- ABOUT THIS EXERCISE -
With spelling and spacing unchanged, write out each line of the material.

- GIVEN RECORDS -
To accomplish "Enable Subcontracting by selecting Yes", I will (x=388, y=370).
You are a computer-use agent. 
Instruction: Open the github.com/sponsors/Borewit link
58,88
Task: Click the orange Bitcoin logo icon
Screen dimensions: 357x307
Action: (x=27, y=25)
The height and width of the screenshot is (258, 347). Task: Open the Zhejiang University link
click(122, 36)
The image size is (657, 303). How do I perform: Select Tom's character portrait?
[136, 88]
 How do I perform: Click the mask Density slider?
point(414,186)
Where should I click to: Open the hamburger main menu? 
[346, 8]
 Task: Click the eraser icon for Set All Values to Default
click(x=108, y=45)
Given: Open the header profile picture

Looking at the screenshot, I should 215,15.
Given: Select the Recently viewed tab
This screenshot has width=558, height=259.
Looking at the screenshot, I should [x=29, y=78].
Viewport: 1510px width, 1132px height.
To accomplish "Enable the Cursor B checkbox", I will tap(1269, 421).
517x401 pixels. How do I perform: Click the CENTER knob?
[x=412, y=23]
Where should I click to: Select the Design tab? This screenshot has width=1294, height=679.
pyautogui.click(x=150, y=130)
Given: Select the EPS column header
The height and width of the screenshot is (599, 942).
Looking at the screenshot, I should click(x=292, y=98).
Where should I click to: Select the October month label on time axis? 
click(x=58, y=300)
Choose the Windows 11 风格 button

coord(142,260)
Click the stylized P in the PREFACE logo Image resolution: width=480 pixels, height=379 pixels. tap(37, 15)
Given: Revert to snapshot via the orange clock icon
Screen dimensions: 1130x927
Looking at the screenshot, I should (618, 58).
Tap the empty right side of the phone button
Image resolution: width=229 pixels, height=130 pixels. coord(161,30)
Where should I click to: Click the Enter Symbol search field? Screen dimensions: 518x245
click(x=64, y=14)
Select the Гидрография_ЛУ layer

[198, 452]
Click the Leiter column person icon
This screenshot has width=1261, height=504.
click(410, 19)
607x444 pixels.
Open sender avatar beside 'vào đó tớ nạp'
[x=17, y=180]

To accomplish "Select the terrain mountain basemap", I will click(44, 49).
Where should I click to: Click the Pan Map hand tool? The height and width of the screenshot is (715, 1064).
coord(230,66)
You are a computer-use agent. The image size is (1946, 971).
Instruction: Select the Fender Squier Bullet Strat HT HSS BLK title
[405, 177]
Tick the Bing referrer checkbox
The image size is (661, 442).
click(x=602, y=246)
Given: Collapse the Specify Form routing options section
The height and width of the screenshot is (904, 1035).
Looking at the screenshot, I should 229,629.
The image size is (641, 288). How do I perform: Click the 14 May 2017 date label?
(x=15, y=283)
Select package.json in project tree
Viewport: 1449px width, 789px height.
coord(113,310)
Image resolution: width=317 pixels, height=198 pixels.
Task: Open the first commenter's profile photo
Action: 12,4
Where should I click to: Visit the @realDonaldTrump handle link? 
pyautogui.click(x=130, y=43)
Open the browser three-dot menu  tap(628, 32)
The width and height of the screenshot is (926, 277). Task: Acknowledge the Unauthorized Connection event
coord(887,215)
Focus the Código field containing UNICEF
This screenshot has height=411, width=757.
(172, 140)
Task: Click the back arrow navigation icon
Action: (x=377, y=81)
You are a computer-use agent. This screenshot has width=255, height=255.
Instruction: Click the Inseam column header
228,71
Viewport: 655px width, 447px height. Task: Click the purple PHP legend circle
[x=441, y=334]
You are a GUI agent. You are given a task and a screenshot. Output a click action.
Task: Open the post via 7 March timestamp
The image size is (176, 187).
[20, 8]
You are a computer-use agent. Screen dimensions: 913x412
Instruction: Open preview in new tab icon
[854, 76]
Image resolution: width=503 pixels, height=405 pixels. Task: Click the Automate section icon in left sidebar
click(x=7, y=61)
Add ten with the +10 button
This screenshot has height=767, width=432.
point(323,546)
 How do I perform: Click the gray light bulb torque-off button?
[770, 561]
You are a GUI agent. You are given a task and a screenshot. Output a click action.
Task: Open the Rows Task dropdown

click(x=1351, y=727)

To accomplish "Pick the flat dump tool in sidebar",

- RESPONSE -
To accomplish "Enable Subcontracting by selecting Yes", I will (x=388, y=370).
You are a computer-use agent. 
Instruction: Open the github.com/sponsors/Borewit link
58,88
Task: Click the orange Bitcoin logo icon
Screen dimensions: 357x307
Action: (x=27, y=25)
The height and width of the screenshot is (258, 347). Task: Open the Zhejiang University link
click(122, 36)
The image size is (657, 303). How do I perform: Select Tom's character portrait?
[136, 88]
 How do I perform: Click the mask Density slider?
point(414,186)
Where should I click to: Open the hamburger main menu? 
[346, 8]
 Task: Click the eraser icon for Set All Values to Default
click(x=108, y=45)
Given: Open the header profile picture

Looking at the screenshot, I should 215,15.
Given: Select the Recently viewed tab
This screenshot has width=558, height=259.
Looking at the screenshot, I should [x=29, y=78].
Viewport: 1510px width, 1132px height.
To accomplish "Enable the Cursor B checkbox", I will tap(1269, 421).
517x401 pixels. How do I perform: Click the CENTER knob?
[x=412, y=23]
Where should I click to: Select the Design tab? This screenshot has width=1294, height=679.
pyautogui.click(x=150, y=130)
Given: Select the EPS column header
The height and width of the screenshot is (599, 942).
Looking at the screenshot, I should click(x=292, y=98).
Where should I click to: Select the October month label on time axis? 
click(x=58, y=300)
Choose the Windows 11 风格 button

coord(142,260)
Click the stylized P in the PREFACE logo Image resolution: width=480 pixels, height=379 pixels. tap(37, 15)
Given: Revert to snapshot via the orange clock icon
Screen dimensions: 1130x927
Looking at the screenshot, I should (618, 58).
Tap the empty right side of the phone button
Image resolution: width=229 pixels, height=130 pixels. coord(161,30)
Where should I click to: Click the Enter Symbol search field? Screen dimensions: 518x245
click(x=64, y=14)
Select the Гидрография_ЛУ layer

[198, 452]
Click the Leiter column person icon
This screenshot has width=1261, height=504.
click(410, 19)
607x444 pixels.
Open sender avatar beside 'vào đó tớ nạp'
[x=17, y=180]

To accomplish "Select the terrain mountain basemap", I will click(44, 49).
Where should I click to: Click the Pan Map hand tool? The height and width of the screenshot is (715, 1064).
coord(230,66)
You are a computer-use agent. The image size is (1946, 971).
Instruction: Select the Fender Squier Bullet Strat HT HSS BLK title
[405, 177]
Tick the Bing referrer checkbox
The image size is (661, 442).
click(x=602, y=246)
Given: Collapse the Specify Form routing options section
The height and width of the screenshot is (904, 1035).
Looking at the screenshot, I should 229,629.
The image size is (641, 288). How do I perform: Click the 14 May 2017 date label?
(x=15, y=283)
Select package.json in project tree
Viewport: 1449px width, 789px height.
coord(113,310)
Image resolution: width=317 pixels, height=198 pixels.
Task: Open the first commenter's profile photo
Action: 12,4
Where should I click to: Visit the @realDonaldTrump handle link? 
pyautogui.click(x=130, y=43)
Open the browser three-dot menu  tap(628, 32)
The width and height of the screenshot is (926, 277). Task: Acknowledge the Unauthorized Connection event
coord(887,215)
Focus the Código field containing UNICEF
This screenshot has height=411, width=757.
(172, 140)
Task: Click the back arrow navigation icon
Action: (x=377, y=81)
You are a computer-use agent. This screenshot has width=255, height=255.
Instruction: Click the Inseam column header
228,71
Viewport: 655px width, 447px height. Task: Click the purple PHP legend circle
[x=441, y=334]
You are a GUI agent. You are given a task and a screenshot. Output a click action.
Task: Open the post via 7 March timestamp
The image size is (176, 187).
[20, 8]
You are a computer-use agent. Screen dimensions: 913x412
Instruction: Open preview in new tab icon
[854, 76]
Image resolution: width=503 pixels, height=405 pixels. Task: Click the Automate section icon in left sidebar
click(x=7, y=61)
Add ten with the +10 button
This screenshot has height=767, width=432.
point(323,546)
 How do I perform: Click the gray light bulb torque-off button?
[770, 561]
You are a GUI agent. You are given a task and a screenshot. Output a click action.
Task: Open the Rows Task dropdown

click(x=1351, y=727)

To accomplish "Pick the flat dump tool in sidebar",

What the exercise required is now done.